Domu pilnują dwa, groźnie wyglądające zające. Pod spadzistym dachem werandy pętlą się różnokolorowe ptaki i ptaszory. Wchodzimy do środka. Na wyłożonych jasnym drewnem ścianach wiszą płaskorzeźby pana Stanisława. Na drewnianej komodzie stoją dwa orły jeden z napisem „1914”, drugi „1920”, pośrodku popiersie Piłsudskiego. To ważne symbole. Historia rodziny Dzwonkowski łączy się, czasami tragicznie, z historią ojczyzny.

W 1920 roku Ojciec Pana Stanisława ruszył jako ochotnik wraz z innymi gimnazjalistami z Łomży na wojnę z bolszewikami. Miał wtedy zaledwie 16 lat. W wolnej Polsce był wiejskim aktywistą, współorganizował Kasę Stefczyka, a podczas II wojny światowej walczył w szeregach AK. Babcię Annę, jej córkę i młodszego syna Rosjanie wywiezieni do Kazachstanu.

Każdą rodzinną pamiątkę Pan Stanisław stara się zachować, nadać jej nowe znaczenie. Do dawnej uprzęży dorobił z drewna końskie łby, z chomąta zrobił ramkę, w którą wstawił młodzieńcze zdjęcie żony. Cała artystyczna instalacja wisi teraz w sypialni pp. Dzwonkowskich.
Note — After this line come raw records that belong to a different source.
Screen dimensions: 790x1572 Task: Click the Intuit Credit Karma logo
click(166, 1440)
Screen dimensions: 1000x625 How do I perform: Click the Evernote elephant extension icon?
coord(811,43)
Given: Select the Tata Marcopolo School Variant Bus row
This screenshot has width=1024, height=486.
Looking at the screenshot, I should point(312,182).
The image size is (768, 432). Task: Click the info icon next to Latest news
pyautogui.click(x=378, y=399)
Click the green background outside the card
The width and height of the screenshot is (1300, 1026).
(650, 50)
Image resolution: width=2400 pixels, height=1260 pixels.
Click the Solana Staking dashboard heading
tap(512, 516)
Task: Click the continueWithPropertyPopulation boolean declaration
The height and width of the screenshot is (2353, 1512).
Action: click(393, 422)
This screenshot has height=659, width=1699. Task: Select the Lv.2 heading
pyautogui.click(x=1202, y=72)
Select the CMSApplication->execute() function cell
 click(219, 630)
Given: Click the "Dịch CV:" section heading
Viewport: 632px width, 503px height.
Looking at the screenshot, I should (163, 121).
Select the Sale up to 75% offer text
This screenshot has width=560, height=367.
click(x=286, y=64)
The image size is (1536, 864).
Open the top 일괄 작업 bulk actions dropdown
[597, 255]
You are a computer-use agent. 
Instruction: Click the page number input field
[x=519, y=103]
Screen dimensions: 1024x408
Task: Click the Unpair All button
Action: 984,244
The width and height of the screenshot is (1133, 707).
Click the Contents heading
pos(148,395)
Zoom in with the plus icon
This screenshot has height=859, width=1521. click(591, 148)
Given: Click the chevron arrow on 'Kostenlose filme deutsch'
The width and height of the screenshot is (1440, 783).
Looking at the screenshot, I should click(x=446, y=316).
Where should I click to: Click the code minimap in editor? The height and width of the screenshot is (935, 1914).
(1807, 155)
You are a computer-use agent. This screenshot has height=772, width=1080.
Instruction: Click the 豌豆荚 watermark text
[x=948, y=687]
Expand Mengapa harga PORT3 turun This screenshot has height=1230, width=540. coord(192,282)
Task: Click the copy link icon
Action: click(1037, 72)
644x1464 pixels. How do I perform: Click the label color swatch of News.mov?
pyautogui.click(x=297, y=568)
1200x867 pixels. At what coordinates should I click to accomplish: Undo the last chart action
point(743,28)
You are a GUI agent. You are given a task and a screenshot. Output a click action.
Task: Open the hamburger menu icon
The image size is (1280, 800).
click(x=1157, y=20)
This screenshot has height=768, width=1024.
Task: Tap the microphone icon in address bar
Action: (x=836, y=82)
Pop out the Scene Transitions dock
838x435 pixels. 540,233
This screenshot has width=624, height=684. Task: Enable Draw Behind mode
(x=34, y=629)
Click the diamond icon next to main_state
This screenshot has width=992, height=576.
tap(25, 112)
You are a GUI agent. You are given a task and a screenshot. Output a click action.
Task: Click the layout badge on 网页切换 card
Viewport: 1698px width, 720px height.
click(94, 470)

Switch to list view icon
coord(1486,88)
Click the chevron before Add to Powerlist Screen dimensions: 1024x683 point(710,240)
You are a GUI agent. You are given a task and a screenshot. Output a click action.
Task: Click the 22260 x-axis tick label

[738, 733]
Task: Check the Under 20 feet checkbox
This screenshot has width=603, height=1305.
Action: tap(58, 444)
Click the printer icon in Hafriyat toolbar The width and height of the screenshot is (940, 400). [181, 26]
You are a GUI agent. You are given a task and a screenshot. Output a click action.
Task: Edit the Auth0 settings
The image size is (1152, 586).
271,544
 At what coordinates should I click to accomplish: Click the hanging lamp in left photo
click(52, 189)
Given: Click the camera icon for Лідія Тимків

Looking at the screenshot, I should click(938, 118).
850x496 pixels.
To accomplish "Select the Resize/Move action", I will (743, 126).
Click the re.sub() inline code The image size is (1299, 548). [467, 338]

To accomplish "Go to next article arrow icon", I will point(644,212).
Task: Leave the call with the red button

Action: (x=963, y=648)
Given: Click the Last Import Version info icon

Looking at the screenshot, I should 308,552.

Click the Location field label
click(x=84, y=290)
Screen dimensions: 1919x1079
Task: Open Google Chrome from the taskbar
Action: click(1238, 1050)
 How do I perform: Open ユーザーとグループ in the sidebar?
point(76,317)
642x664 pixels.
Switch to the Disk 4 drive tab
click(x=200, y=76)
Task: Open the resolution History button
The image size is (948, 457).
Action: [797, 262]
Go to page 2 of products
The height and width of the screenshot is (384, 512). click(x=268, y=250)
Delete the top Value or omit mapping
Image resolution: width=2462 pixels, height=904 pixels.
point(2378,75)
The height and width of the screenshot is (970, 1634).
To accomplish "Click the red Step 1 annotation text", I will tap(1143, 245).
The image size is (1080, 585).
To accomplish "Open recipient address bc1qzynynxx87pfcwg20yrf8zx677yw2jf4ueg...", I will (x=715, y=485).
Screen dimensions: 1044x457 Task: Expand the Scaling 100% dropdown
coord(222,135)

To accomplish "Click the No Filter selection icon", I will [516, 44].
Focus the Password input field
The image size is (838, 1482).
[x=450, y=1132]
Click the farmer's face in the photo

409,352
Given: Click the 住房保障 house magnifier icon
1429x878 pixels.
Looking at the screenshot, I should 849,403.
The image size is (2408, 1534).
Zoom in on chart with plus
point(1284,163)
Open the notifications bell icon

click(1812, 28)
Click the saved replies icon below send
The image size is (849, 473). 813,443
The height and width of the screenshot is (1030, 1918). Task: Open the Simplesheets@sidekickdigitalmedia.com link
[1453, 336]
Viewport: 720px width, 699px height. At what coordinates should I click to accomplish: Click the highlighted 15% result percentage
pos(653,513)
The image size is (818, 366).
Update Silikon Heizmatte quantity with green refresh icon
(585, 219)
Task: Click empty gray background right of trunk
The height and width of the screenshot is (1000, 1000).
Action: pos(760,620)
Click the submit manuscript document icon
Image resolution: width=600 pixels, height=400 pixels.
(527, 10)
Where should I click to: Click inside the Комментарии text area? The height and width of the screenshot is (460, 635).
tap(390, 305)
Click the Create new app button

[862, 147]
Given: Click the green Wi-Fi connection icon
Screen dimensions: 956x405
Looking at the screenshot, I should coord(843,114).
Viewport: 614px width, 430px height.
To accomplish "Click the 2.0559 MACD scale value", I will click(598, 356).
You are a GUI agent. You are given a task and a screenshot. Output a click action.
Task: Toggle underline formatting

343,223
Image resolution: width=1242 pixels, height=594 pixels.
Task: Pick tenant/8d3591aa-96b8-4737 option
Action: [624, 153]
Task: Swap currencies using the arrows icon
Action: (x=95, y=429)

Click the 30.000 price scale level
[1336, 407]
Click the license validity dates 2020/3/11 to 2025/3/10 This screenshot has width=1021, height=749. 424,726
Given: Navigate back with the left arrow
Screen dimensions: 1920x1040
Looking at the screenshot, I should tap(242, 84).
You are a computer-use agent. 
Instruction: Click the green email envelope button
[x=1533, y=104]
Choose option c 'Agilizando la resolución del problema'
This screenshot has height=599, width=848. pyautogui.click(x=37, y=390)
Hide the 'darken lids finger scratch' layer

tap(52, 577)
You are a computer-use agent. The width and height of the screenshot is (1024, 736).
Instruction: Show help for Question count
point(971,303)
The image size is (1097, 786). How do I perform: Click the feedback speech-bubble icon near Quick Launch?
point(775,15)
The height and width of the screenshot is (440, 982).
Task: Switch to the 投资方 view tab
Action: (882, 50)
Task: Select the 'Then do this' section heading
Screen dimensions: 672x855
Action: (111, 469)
Gdzie się nie obrócić pojawia się jakaś rzeźba; a to zafrasowany diabeł z napisem „szukam pracy”, a to Marszałek na kasztance, a to Święty Antoni.
Wcześniej przed domem stało więcej rzeźb. Święty Franciszek, Florian, biskup i papież, wielki orzeł, piechurzy napoleońscy, ule o wielkich twarzach. Część Pan Stanisław część rozdał, część sprzedał turystom. A gości mają z całej Polski i ze świata. Niedawno odwiedziła ich para rowerzystów z Ameryki. Teraz rzeźbiarz z Kleczkowa nie tworzy już tak dużych postaci. Jak mówi: Nie te lata, siły brak.

Mówią, że nazwa Kleczkowo może pochodzić od nazwiska rodziny Kleczkowskich. Najsłynniejszym z rodu był Stefan, major Wojska Polskiego, bohater II wojny światowej, członek Dywizjonu 303, pochowany z honorami na tutejszym cmentarzu. Może też wieś ma swoją nazwę od „klekoczących” bocianów, które ją polubiły i założyły tutaj aż 20 gniazd. A może od słowa „klecić”, czyli pracować, robić coś z niczego. Ta najbardziej pasowałaby do działalności państwa Dzwonkowskich.